## [EXERCISE REQUIREMENTS]
Rewrite the rows below as a numbered list, starting at the line that contains "Task: Open the NBC Sports Group link" and ending at the line that contains "pos(585,737)", with blank lines left out.

Lines of data
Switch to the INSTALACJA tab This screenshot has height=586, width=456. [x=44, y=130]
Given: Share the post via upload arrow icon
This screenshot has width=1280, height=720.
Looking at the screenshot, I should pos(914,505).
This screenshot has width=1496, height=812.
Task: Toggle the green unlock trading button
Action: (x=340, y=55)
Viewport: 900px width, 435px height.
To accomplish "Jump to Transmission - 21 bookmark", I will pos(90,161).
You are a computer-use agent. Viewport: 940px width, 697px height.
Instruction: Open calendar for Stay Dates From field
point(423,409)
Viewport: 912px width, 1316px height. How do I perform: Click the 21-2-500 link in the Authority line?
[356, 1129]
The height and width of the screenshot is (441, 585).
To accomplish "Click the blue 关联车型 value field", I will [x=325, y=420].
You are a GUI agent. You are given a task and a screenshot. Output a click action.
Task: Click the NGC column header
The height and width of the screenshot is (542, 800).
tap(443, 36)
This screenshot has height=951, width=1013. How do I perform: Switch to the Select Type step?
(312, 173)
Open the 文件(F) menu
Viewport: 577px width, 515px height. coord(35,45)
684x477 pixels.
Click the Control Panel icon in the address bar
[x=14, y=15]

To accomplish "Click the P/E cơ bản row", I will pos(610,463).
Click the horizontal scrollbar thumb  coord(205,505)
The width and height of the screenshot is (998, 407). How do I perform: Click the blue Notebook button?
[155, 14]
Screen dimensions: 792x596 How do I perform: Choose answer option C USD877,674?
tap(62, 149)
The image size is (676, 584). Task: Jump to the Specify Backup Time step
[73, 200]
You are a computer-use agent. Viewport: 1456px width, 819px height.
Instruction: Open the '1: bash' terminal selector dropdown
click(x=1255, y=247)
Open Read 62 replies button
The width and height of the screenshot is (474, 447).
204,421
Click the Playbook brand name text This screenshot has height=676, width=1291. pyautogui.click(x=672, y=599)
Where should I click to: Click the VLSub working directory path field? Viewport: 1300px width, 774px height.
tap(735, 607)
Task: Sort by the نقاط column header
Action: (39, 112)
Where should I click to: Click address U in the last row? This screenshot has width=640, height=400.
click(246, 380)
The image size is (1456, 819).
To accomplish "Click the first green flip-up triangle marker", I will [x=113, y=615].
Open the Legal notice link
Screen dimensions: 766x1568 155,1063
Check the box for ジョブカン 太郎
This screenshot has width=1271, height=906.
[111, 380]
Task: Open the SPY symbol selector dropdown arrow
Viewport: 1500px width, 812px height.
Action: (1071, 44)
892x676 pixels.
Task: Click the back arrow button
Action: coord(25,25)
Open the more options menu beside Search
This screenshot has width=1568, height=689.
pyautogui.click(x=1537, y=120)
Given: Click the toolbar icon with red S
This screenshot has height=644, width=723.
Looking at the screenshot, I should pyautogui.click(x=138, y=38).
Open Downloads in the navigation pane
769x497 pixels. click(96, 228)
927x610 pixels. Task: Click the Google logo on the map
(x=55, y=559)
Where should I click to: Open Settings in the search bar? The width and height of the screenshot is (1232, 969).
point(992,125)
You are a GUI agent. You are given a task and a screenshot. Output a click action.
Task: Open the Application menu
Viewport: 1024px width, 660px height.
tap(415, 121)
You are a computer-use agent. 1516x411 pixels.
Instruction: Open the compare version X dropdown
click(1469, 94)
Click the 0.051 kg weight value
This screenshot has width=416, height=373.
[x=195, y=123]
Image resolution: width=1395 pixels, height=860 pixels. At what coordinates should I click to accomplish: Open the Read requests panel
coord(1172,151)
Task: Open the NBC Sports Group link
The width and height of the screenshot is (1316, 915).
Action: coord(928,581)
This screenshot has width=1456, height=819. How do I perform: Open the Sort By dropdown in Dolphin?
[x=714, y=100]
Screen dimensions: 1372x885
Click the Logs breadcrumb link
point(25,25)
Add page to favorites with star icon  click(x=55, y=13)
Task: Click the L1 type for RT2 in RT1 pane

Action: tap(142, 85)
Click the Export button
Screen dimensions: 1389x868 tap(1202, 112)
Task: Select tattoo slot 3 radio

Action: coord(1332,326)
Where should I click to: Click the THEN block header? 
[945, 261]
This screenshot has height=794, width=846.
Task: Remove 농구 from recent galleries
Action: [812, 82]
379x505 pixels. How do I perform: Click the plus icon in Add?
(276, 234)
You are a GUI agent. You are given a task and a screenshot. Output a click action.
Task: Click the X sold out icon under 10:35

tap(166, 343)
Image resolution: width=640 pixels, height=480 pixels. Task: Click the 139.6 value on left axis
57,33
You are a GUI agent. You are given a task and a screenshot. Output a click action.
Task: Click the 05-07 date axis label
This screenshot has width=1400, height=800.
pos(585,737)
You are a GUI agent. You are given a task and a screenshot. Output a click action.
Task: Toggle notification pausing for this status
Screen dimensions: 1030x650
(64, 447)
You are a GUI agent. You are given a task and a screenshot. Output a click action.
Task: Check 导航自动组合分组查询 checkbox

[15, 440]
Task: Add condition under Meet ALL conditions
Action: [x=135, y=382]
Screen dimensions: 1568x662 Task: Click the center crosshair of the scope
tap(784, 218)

## [TASK ANSWER]
1. Task: Open the NBC Sports Group link
2. The width and height of the screenshot is (1316, 915).
3. Action: coord(928,581)
4. This screenshot has width=1456, height=819. How do I perform: Open the Sort By dropdown in Dolphin?
5. [x=714, y=100]
6. Screen dimensions: 1372x885
7. Click the Logs breadcrumb link
8. point(25,25)
9. Add page to favorites with star icon  click(x=55, y=13)
10. Task: Click the L1 type for RT2 in RT1 pane
11. Action: tap(142, 85)
12. Click the Export button
13. Screen dimensions: 1389x868 tap(1202, 112)
14. Task: Select tattoo slot 3 radio
15. Action: coord(1332,326)
16. Where should I click to: Click the THEN block header? 
17. [945, 261]
18. This screenshot has height=794, width=846.
19. Task: Remove 농구 from recent galleries
20. Action: [812, 82]
21. 379x505 pixels. How do I perform: Click the plus icon in Add?
22. (276, 234)
23. You are a GUI agent. You are given a task and a screenshot. Output a click action.
24. Task: Click the X sold out icon under 10:35
25. tap(166, 343)
26. Image resolution: width=640 pixels, height=480 pixels. Task: Click the 139.6 value on left axis
27. 57,33
28. You are a GUI agent. You are given a task and a screenshot. Output a click action.
29. Task: Click the 05-07 date axis label
30. This screenshot has width=1400, height=800.
31. pos(585,737)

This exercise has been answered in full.